- **Exercise aim**
Convert every line of the records below into a JSON list of strings, one string per line, and leave out the blank lines.

- **Supplied material**
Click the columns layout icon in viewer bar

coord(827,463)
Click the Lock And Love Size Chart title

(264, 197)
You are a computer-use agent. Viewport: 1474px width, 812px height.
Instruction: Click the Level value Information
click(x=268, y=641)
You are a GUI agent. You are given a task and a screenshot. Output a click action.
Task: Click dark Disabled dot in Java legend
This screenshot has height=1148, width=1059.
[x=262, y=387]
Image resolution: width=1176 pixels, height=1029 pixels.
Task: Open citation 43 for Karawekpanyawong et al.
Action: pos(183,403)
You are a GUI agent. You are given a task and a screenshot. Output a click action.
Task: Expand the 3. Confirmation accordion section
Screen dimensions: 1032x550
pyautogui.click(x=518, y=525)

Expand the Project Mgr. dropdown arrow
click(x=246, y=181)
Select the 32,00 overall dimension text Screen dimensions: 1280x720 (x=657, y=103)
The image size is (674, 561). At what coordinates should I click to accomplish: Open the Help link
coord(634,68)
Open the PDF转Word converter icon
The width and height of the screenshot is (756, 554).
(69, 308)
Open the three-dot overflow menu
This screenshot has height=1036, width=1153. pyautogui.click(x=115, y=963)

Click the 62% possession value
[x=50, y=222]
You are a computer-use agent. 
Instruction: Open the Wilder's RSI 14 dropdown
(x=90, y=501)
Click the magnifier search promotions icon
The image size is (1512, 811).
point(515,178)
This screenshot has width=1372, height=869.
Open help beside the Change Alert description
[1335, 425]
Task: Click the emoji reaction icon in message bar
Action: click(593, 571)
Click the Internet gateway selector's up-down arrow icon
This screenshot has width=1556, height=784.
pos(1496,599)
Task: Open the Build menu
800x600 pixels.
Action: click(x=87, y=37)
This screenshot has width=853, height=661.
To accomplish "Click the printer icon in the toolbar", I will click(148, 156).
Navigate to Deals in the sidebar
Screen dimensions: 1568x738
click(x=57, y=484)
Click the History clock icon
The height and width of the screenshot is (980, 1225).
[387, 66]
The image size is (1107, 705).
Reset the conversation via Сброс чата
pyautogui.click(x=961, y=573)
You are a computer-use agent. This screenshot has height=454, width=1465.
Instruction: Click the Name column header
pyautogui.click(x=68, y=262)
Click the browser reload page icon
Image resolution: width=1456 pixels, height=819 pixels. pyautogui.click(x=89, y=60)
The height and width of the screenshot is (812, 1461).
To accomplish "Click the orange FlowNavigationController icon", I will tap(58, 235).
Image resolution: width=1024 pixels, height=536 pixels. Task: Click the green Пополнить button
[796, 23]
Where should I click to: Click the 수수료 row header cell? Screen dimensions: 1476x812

- **Result for this exercise**
[
  "Click the columns layout icon in viewer bar",
  "coord(827,463)",
  "Click the Lock And Love Size Chart title",
  "(264, 197)",
  "You are a computer-use agent. Viewport: 1474px width, 812px height.",
  "Instruction: Click the Level value Information",
  "click(x=268, y=641)",
  "You are a GUI agent. You are given a task and a screenshot. Output a click action.",
  "Task: Click dark Disabled dot in Java legend",
  "This screenshot has height=1148, width=1059.",
  "[x=262, y=387]",
  "Image resolution: width=1176 pixels, height=1029 pixels.",
  "Task: Open citation 43 for Karawekpanyawong et al.",
  "Action: pos(183,403)",
  "You are a GUI agent. You are given a task and a screenshot. Output a click action.",
  "Task: Expand the 3. Confirmation accordion section",
  "Screen dimensions: 1032x550",
  "pyautogui.click(x=518, y=525)",
  "Expand the Project Mgr. dropdown arrow",
  "click(x=246, y=181)",
  "Select the 32,00 overall dimension text Screen dimensions: 1280x720 (x=657, y=103)",
  "The image size is (674, 561). At what coordinates should I click to accomplish: Open the Help link",
  "coord(634,68)",
  "Open the PDF转Word converter icon",
  "The width and height of the screenshot is (756, 554).",
  "(69, 308)",
  "Open the three-dot overflow menu",
  "This screenshot has height=1036, width=1153. pyautogui.click(x=115, y=963)",
  "Click the 62% possession value",
  "[x=50, y=222]",
  "You are a computer-use agent. ",
  "Instruction: Open the Wilder's RSI 14 dropdown",
  "(x=90, y=501)",
  "Click the magnifier search promotions icon",
  "The image size is (1512, 811).",
  "point(515,178)",
  "This screenshot has width=1372, height=869.",
  "Open help beside the Change Alert description",
  "[1335, 425]",
  "Task: Click the emoji reaction icon in message bar",
  "Action: click(593, 571)",
  "Click the Internet gateway selector's up-down arrow icon",
  "This screenshot has width=1556, height=784.",
  "pos(1496,599)",
  "Task: Open the Build menu",
  "800x600 pixels.",
  "Action: click(x=87, y=37)",
  "This screenshot has width=853, height=661.",
  "To accomplish \"Click the printer icon in the toolbar\", I will click(148, 156).",
  "Navigate to Deals in the sidebar",
  "Screen dimensions: 1568x738",
  "click(x=57, y=484)",
  "Click the History clock icon",
  "The height and width of the screenshot is (980, 1225).",
  "[387, 66]",
  "The image size is (1107, 705).",
  "Reset the conversation via Сброс чата",
  "pyautogui.click(x=961, y=573)",
  "You are a computer-use agent. This screenshot has height=454, width=1465.",
  "Instruction: Click the Name column header",
  "pyautogui.click(x=68, y=262)",
  "Click the browser reload page icon",
  "Image resolution: width=1456 pixels, height=819 pixels. pyautogui.click(x=89, y=60)",
  "The height and width of the screenshot is (812, 1461).",
  "To accomplish \"Click the orange FlowNavigationController icon\", I will tap(58, 235).",
  "Image resolution: width=1024 pixels, height=536 pixels. Task: Click the green Пополнить button",
  "[796, 23]",
  "Where should I click to: Click the 수수료 row header cell? Screen dimensions: 1476x812"
]